# Exercise goal:
Output only the lines below from the one containing "You are a GUI" to the one containing "Task: Switch to the 1h interval", exactly as written, both ends kept.

# Data to examine:
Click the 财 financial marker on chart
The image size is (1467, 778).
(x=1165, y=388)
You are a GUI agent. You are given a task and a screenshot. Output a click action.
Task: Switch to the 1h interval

==

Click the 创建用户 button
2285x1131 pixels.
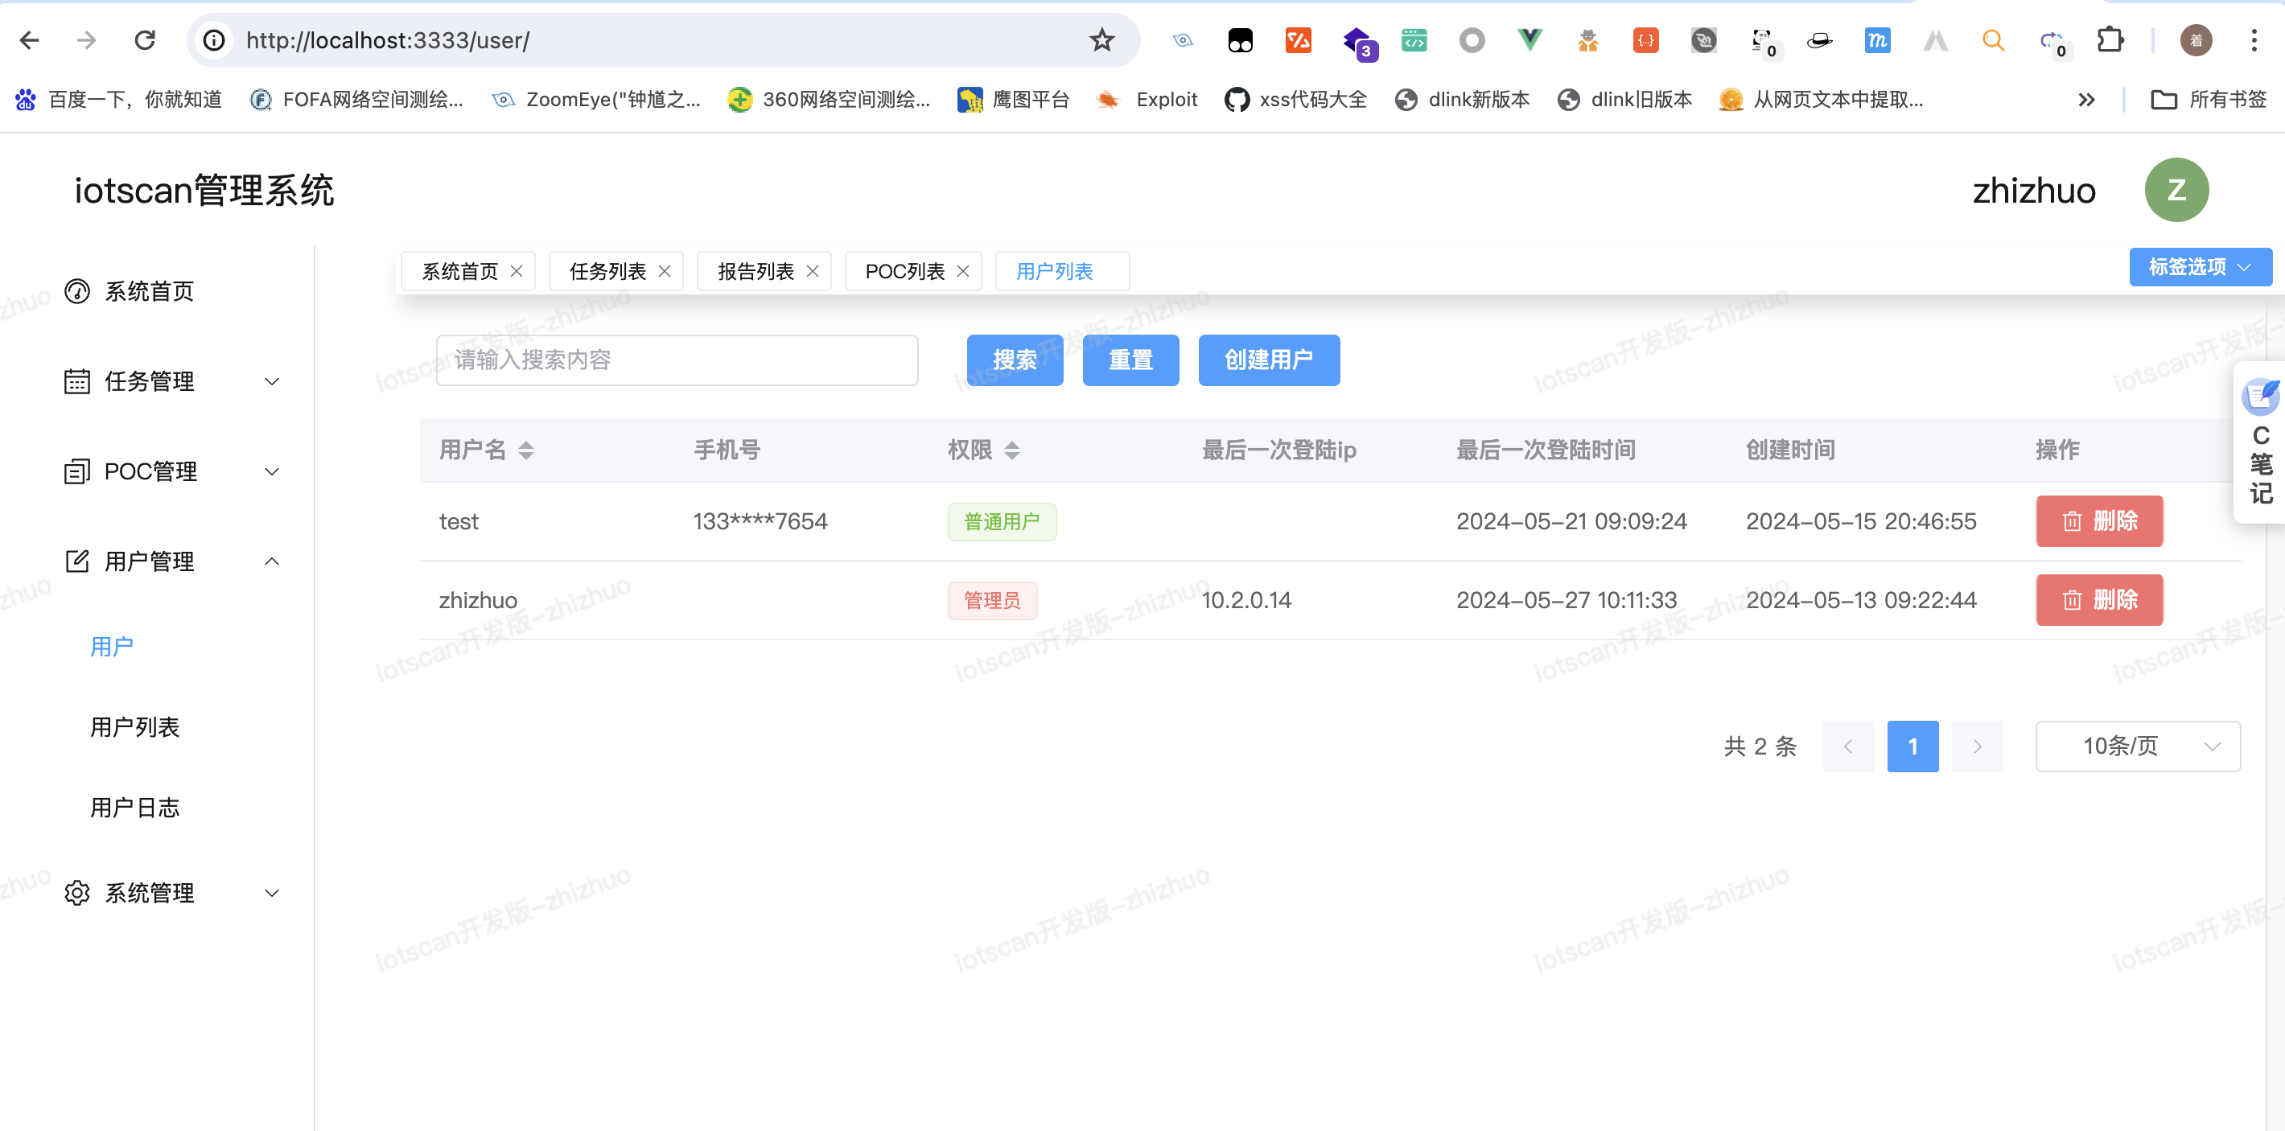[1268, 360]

# Exercise output:
You are a GUI agent. You are given a task and a screenshot. Output a click action.
Task: Switch to the 1h interval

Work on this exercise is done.